Ma il disorientamento sulla costruzione, o meglio sulla percezione dell’identità, è stato reale tant’è che ne trovo traccia nel mio amato diario Fragole e Juke box, (di cui ho parlato anche qui), dove il 21 febbraio 1969, nel pieno dei miei ingenui e arrovellati quindici anni, trovavo il coraggio di scrivere: «Certe volte, anche in questi ultimi giorni, mi pongo una domanda che non è esprimibile tanto facilmente, ma ci proverò: Io vivo in mezzo a tanta gente, ma perché io sono io? Perché non potrei essere un’altra, cioè perché io, io? Mi sembra di essere un po’ isolata, ma non nel senso di non avere amiche, una sola cosa non capisco, perché io sono proprio io? So già di non essermi espressa bene, ma forse certe cose le pensano tutti individualmente; può pensare ciò anche la Linda (amica del cuore) ad esempio, ed anche lei potrebbe chiedersi perché io, proprio io, individualmente, personalmente? Bahh!.»

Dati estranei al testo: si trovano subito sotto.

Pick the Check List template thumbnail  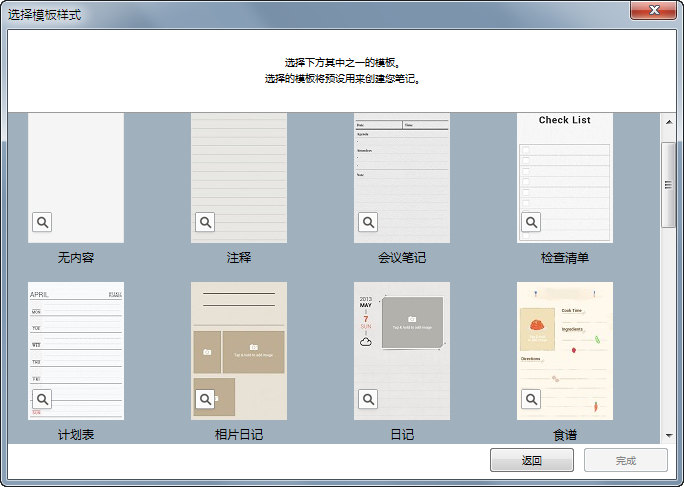point(565,170)
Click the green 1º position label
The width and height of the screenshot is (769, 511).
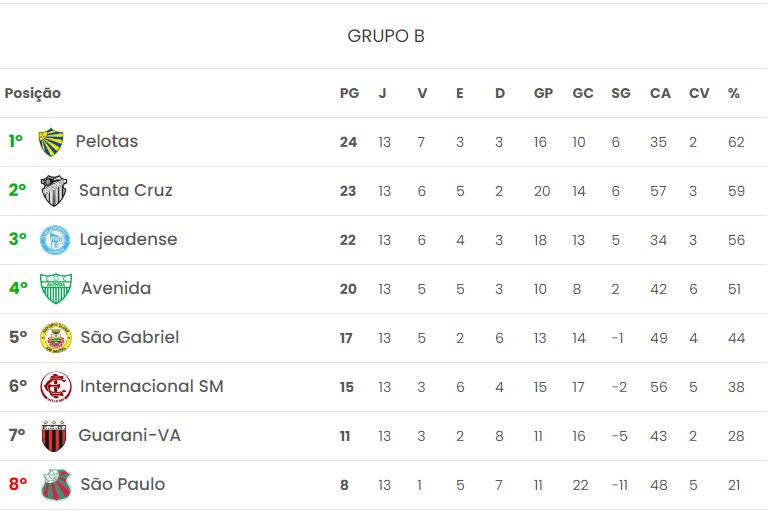(x=16, y=142)
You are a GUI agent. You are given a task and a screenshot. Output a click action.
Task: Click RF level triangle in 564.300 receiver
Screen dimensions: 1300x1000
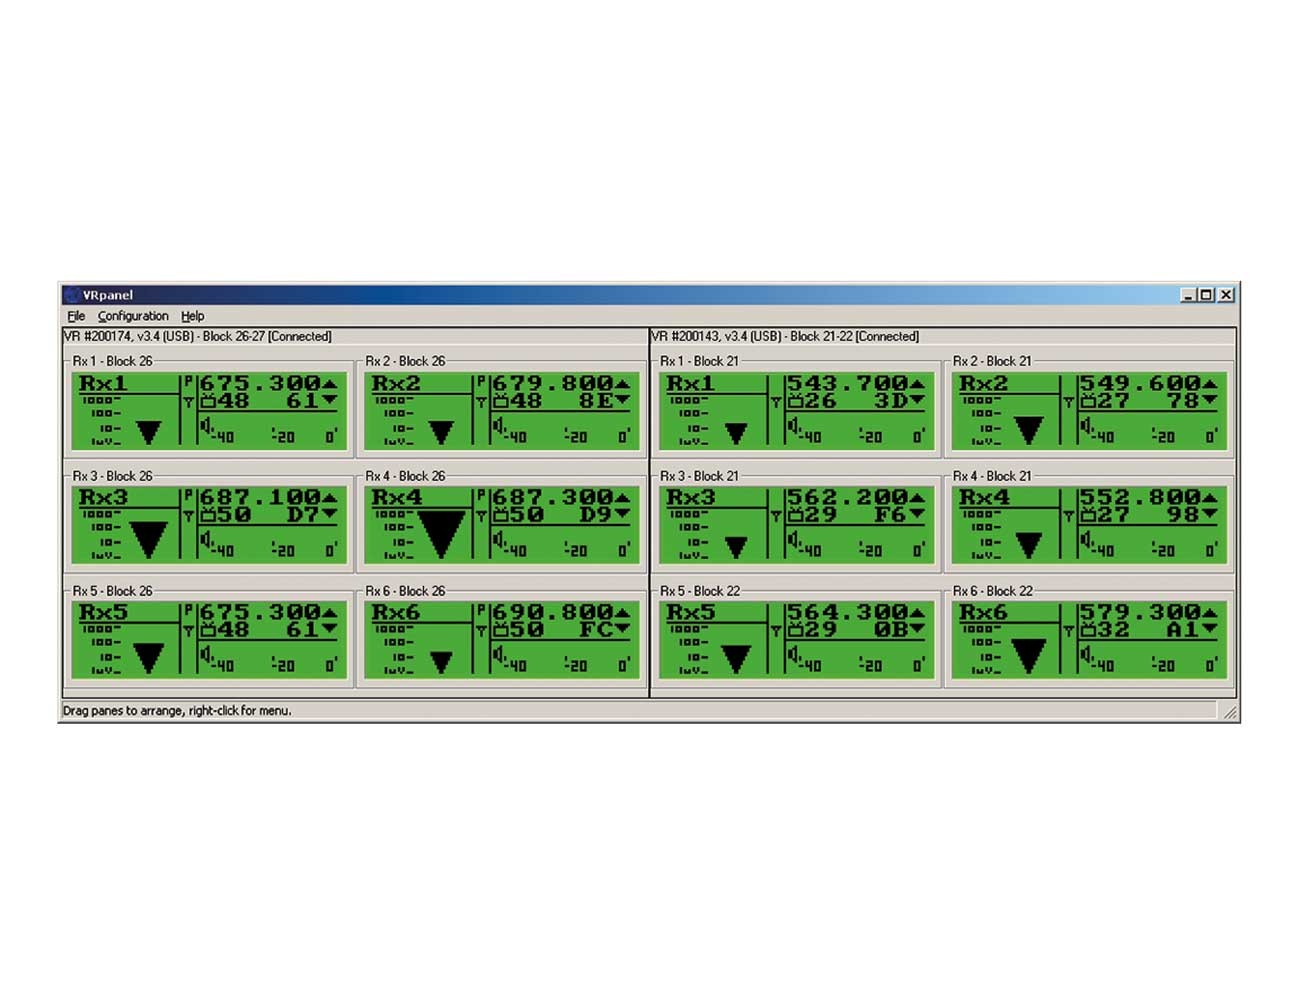coord(736,658)
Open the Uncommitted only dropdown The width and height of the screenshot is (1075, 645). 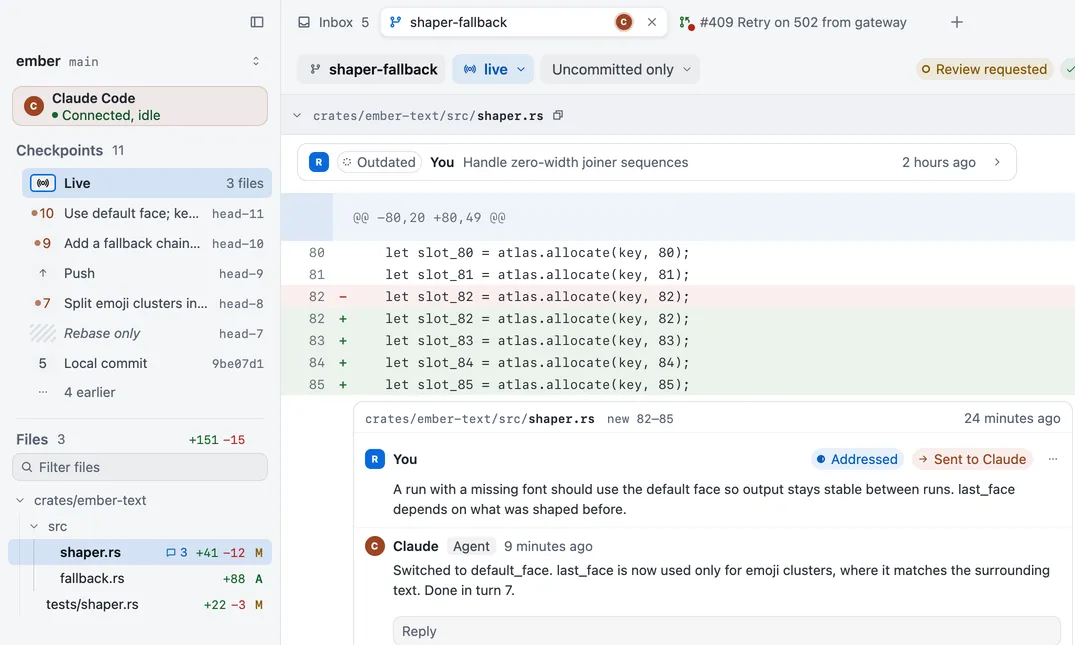620,69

La domanda non era tanto Chi sono io?, ma Perché io sono io? Sapevo quindi chi ero ma non perché ero. E non ho mai osato aprire bocca su questo interrogativo, forse per il timore di trovarmi di fronte a sguardi sconsolati, tipo “con questa ragazzina c’è poco da fare”, o di sentirmi rispondere che io sono io perché sono stata messa al mondo dai miei genitori; ma grazie, che bella scoperta! Fortunatamente all’epoca l’idea di spedire gli adolescenti turbati da qualche “psico esperto” era lontana anni luce, e almeno questa preoccupazione me la sono risparmiata.
Il fatto è che probabilmente sentivo su di me il peso di essere al centro di un mondo che dovevo portare tutto su due gambette davvero troppo esili, che tuttavia si sono mosse agilmente tra divertimento, spensieratezza e curiosità arginando tutti quegli strani pensieri che a quindici anni bussano alla porta.
Poi una sera un sospiro di sollievo, quando nell’atmosfera sospesa di un cinema, mi avvolge una voce da Il cielo sopra Berlino:
Quando il bambino era bambino, era l’epoca di queste domande: perché io sono io, e perché non sei tu? ...Come può essere che io, che sono io, non c’ero prima di diventare?
Per la prima volta la mia domanda non era più sola, immersa nella meravigliosa poesia di Peter Handke, Elogio dell’infanzia, dove non trovo risposte ma indelebili ricordi, visioni.
Quando il bambino era bambino, le bacche gli cadevano in mano come solo le bacche sanno cadere, ed è ancora così, le noci fresche gli raspavano la lingua, ed è ancora così…
Oggi, a distanza di cinquant’anni da quella pagina di diario, mi sono arresa, la domanda sta ancora lì, potente ma innocua. E a dispetto dell’ossessione identitaria e di tutti gli abusi spregiudicati del termine identità, spesso confezionati ad arte per mistificare isole di appartenenza, creare distanze, trovare nemici, non cerca risposta, semmai si nutre di generosi pensieri. Come questo: L’autore a volte pensa che tutte le presenze racchiuse in una persona costituiscano la di ognuno variegata e misteriosa ricchezza, soprattutto nel campo dell’indagine- e ne ha letizia. (Giuliano Scabia in Le foreste sorelle).
Il cielo sopra Berlino, Germania 1987, di Wim Wenders. Con Bruno Ganz, Peter Falk, Solveig Dommartin, Otto Sander, Didier Flamand. Titolo originale Der Himmel uber Berlin.